Former senior adviser to the Acting US Defense Secretary, Army Colonel Doug Macgregor recently told Sputnik that the Northern Alliance, which was once vehemently backed by Russia and India, could help in maintaining a semblance of order in some portions of Afghanistan in the wake of the American troop exit. He said, “India will cooperate with Russia and Iran to contain the influence of the Sunni Islamist elements in Afghanistan and Pakistan. China will try to complete its transportation infrastructure through Pakistan and parts of Afghanistan provided the Chinese can be protected.” He also said that Russia will cooperate both with Central Asian governments and with Iran to prevent the Taliban from spreading its power and influence.

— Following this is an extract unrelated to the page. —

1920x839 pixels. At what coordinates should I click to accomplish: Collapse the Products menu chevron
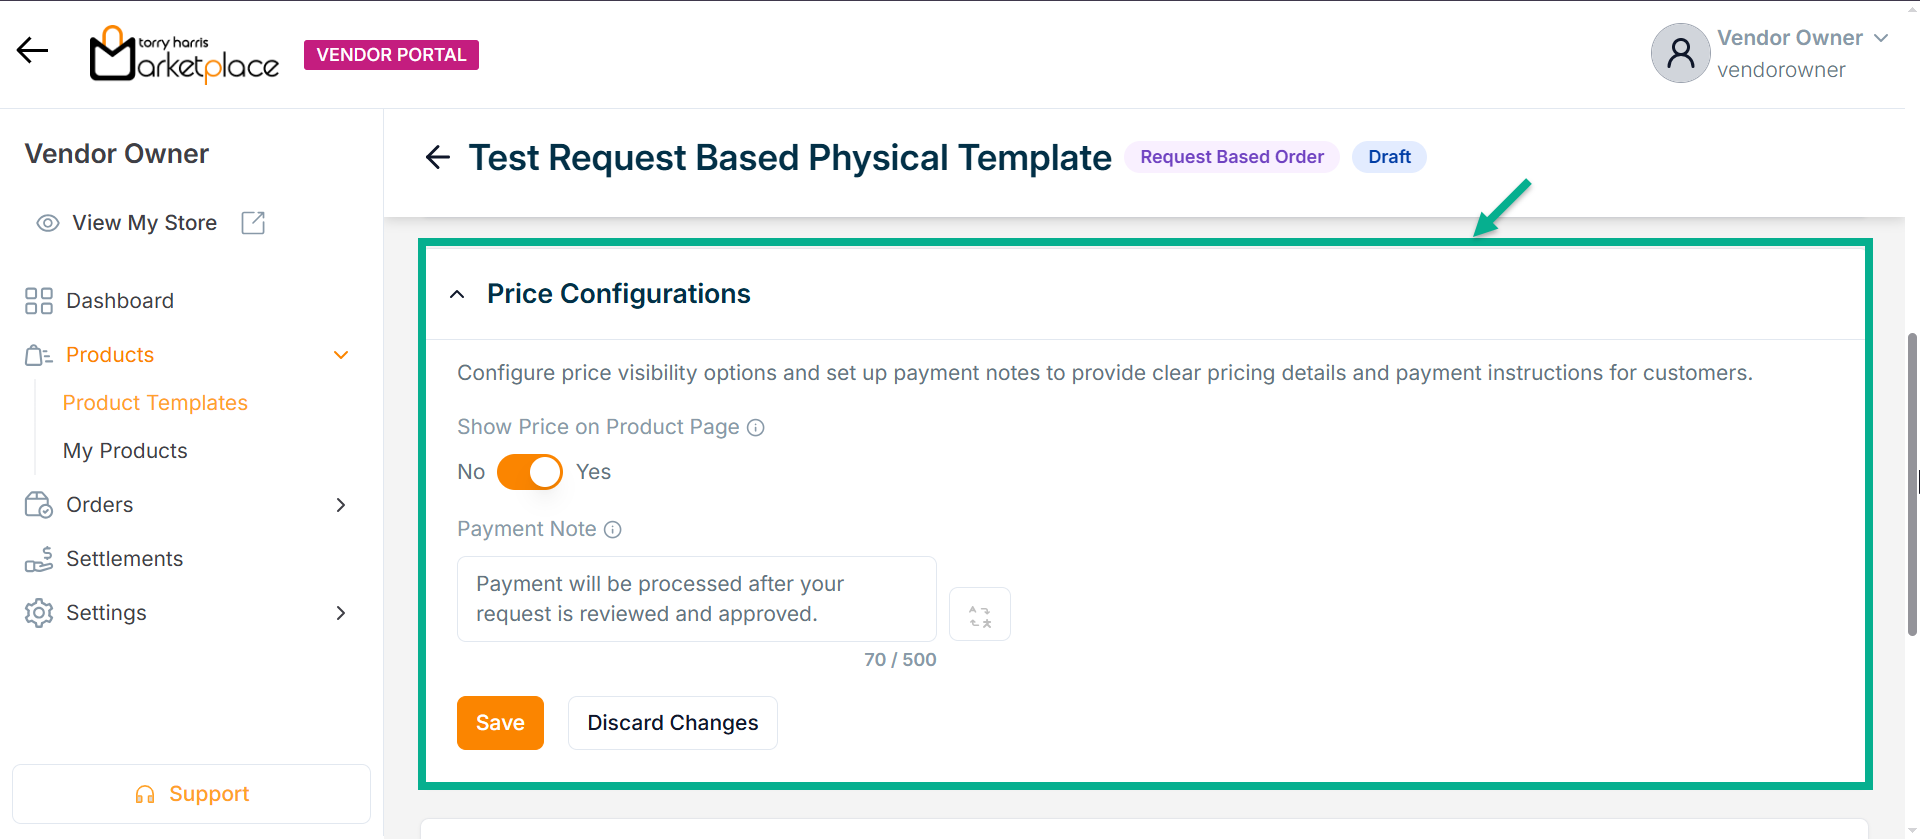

Almost simultaneously, Russia is making several strategic moves. Russia is prepared to activate a military base in ex-Soviet Tajikistan against advancing Taliban forces on its southern border. More than 1,000 Afghan government troops were reported to have fled north into Tajikistan this week as the Taliban seized dozens of districts in the past two months.
Russian Foreign Minister, Sergei Lavrov said, “We’ll do everything, including using the capabilities of the Russian military base on the border of Tajikistan with Afghanistan, to prevent any aggressive encroachments against our allies.” Tajikistan is a member of the Moscow-led security alliance of several ex-Soviet states known as the Collective Security Treaty Organization (CSTO). Lavrov also said that Russia’s obligations under the CSTO “remain fully in force.” This effectively means that Russia is prepared to go all-out against the Taliban, alongside India, if the extremist organisation poses a threat to Central Asian states.
Meanwhile, Russian President Vladimir Putin on separate telephone calls with the President of Tajikistan Emamoli Rahmon and President of Uzbekistan Mirziyoyev assured the former Soviet states that Russia will back them and suggested military support to guard the border with Afghanistan.
For India, meanwhile, this will not be the first time that it will mount an offensive against the Taliban. For four years, between 1996 and 2000, India extended military and medical assistance to Ahmad Shah Massoud, the then military commander of the Northern Alliance, who fought the Taliban and U.S. forces till his assassination in 2001. India provided extensive assistance to the Northern Alliance — uniforms, ordnance, mortars, small armaments, refurbished Kalashnikovs seized in Kashmir, combat and winter clothes, packaged food, medicines, and funds.
According to the Hindu, New Delhi also helped maintain the helicopters with spares and service. Between 1996 and 1999 India gifted two Mi-8 helicopters. Meanwhile, India also ran a frontline hospital for those wounded in battle against the Taliban. The medical outreach project had been valued at that time at $7.5 million.
Now, India, Russia, and possibly even Iran are coordinating a response against the Taliban. The ramifications of a Taliban government in Afghanistan can be devastating for the region as a whole, and in order to mitigate these consequences, the Northern Alliance is being brought back to life. India and Russia know that Afghanistan is the graveyard of foreign empires. So, they are formulating a strategy, which involves making anti-Taliban forces within Afghanistan fight the extremist organisation, while providing all necessary support to them.